Researchers enrolled 470 pregnant Kenyan women aged 15 to 45 years into the double blind, randomized trial. Participants were administered either 60 mg elemental iron as ferrous fumarate (n = 237) or placebo (n = 233) until 1 month postpartum, and all women received intermittent malaria prevention treatment and 5.7 mg iron daily through flour fortification.

Primary outcome was maternal Plasmodium infection at birth, and secondary outcomes were birth weight, gestational age, intrauterine growth and iron status for mothers and infants at 1 month after birth. Dipstick tests, PCR and histological examination of placental biopsies were used to detect infection. Iron status was measured through plasma iron markers, and all birth information or samples were collected following birth, or at first presentation to the research clinic for home deliveries.

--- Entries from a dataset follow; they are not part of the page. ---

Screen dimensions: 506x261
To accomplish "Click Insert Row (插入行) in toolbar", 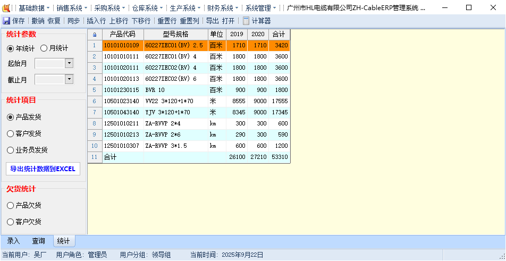I will pos(96,21).
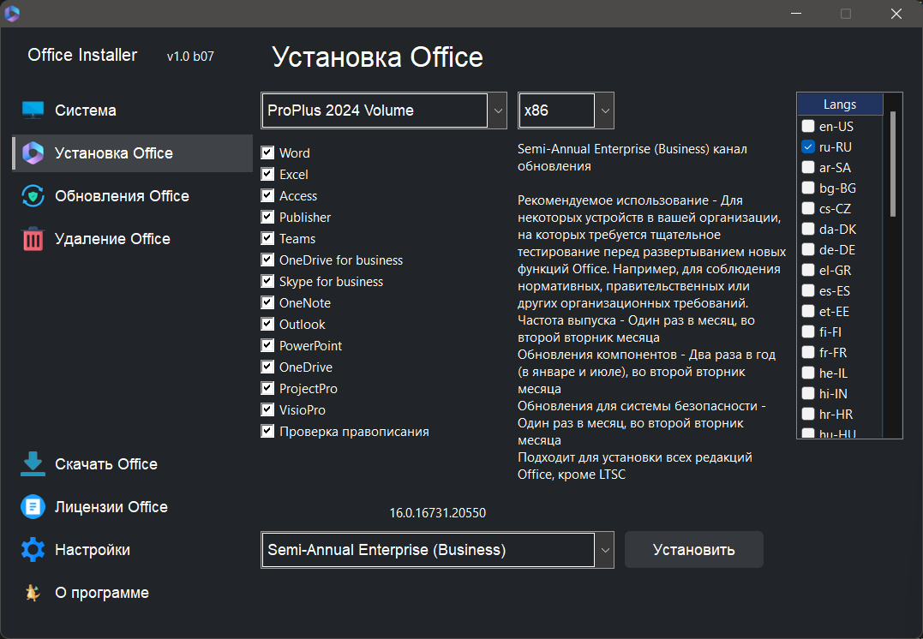Enable the en-US language
The image size is (923, 639).
pyautogui.click(x=807, y=125)
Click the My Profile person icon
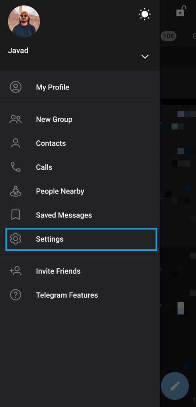Screen dimensions: 196x407 coord(16,87)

Among participants who were not lost at follow-up, excluded or were missing data, Plasmodium infection risk for the intervention and controls groups was 50.9% and 52.1%, respectively, resulting in a crude difference (CD) of –1.2% (95% CI, –11.8% to 9.5%). Serious adverse events were reported for nine women receiving iron and 12 assigned placebo.

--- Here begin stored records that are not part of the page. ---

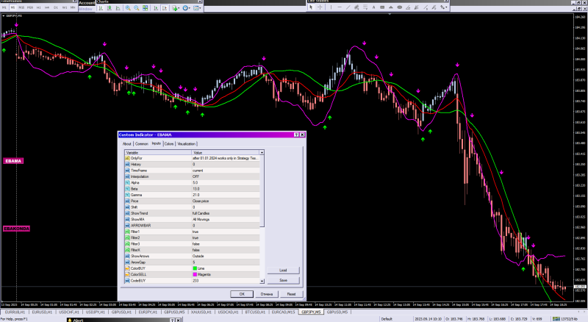Open the Visualization tab

(x=187, y=144)
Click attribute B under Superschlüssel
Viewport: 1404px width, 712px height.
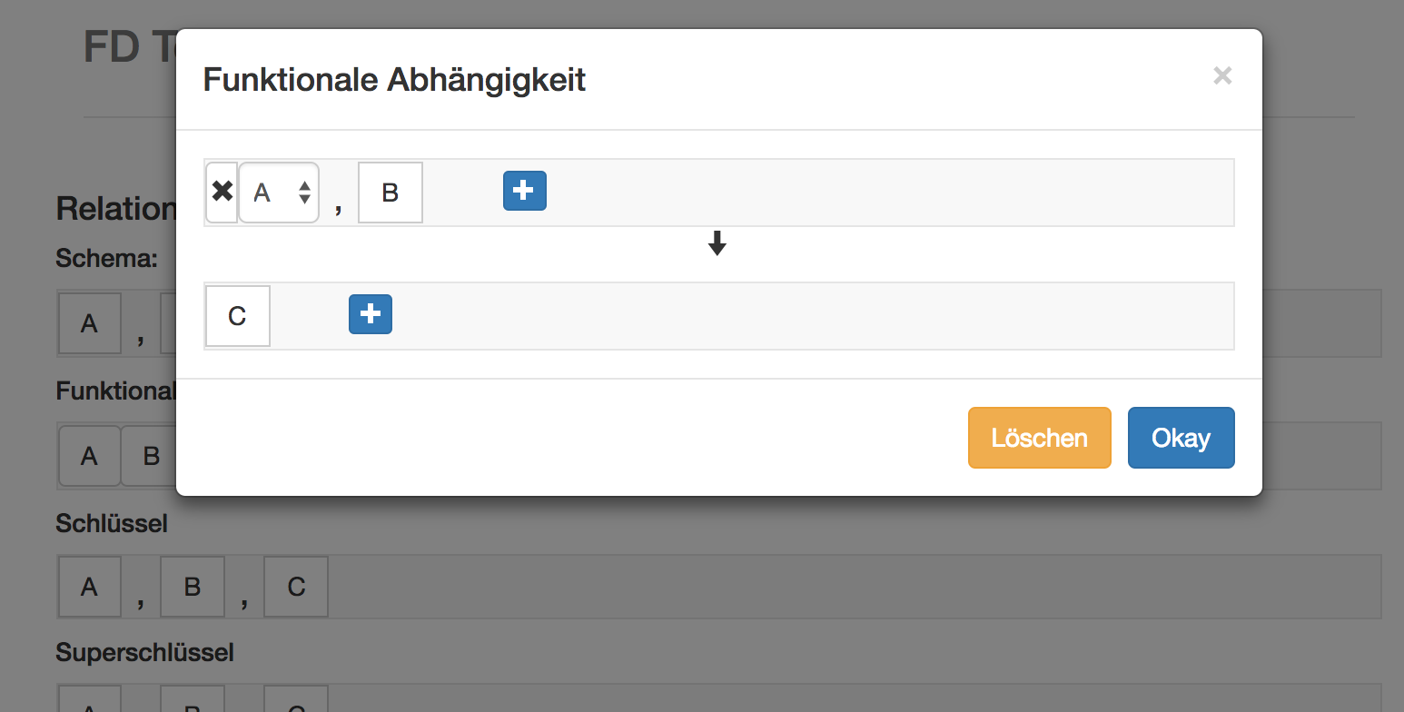tap(193, 701)
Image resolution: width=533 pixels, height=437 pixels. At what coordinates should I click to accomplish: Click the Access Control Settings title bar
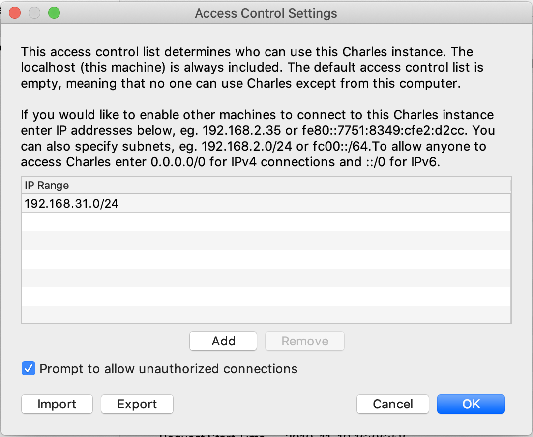(266, 13)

At baseline, 59.7% of women were iron-deficient, while mean concentrations of plasma ferritin were greater both maternally (CD = 123.4%; 95% CI, 85.5%-169.1%) and neonatally (CD = 17.5%; 95% CI, 2.4%-34.8%). Positive outcomes also were seen among the intervention group for infant birth weight (CD = 150 g; 95% CI, 56-244), but there was no difference in birth weight for gestational age.

“In low-and middle-income countries, it is generally impractical to screen for iron status, and most countries have policies for universal iron supplementation for pregnant women,” the researchers wrote. “Based on our results, we believe that the benefits of universal supplementation outweigh possible risks.”

In a related editorial, Parul Christian, DrPH, MSc, and Robert E. Black, MD, MPH, both of Johns Hopkins Bloomberg School of Public Health, wrote that the promising data on iron supplementation and malaria interactions is welcome, but the small sample size and other confounding factors do not make the findings absolute.

“It is also possible that the lack of adverse effects may be related to use of [intermittent preventive treatment] that may have reduced the prevalence and intensity of malaria infection among women in the study,” they wrote. “Every effort should be made to increase the use of the malaria interventions, and until that happens, the safety of antenatal iron is not assured.” –by Dave Muoio

Disclosures: Mwangi, Christian and Black report no relevant financial disclosures. Please see the full study for a list of all other authors’ relevant financial disclosures.